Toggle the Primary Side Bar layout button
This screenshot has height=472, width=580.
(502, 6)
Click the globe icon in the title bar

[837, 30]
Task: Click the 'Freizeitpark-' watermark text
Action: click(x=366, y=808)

--------------------------------

** Task goal **
Retype the listing above, exactly and in full.

** Response below **
Toggle the Primary Side Bar layout button
This screenshot has height=472, width=580.
(502, 6)
Click the globe icon in the title bar

[837, 30]
Task: Click the 'Freizeitpark-' watermark text
Action: click(x=366, y=808)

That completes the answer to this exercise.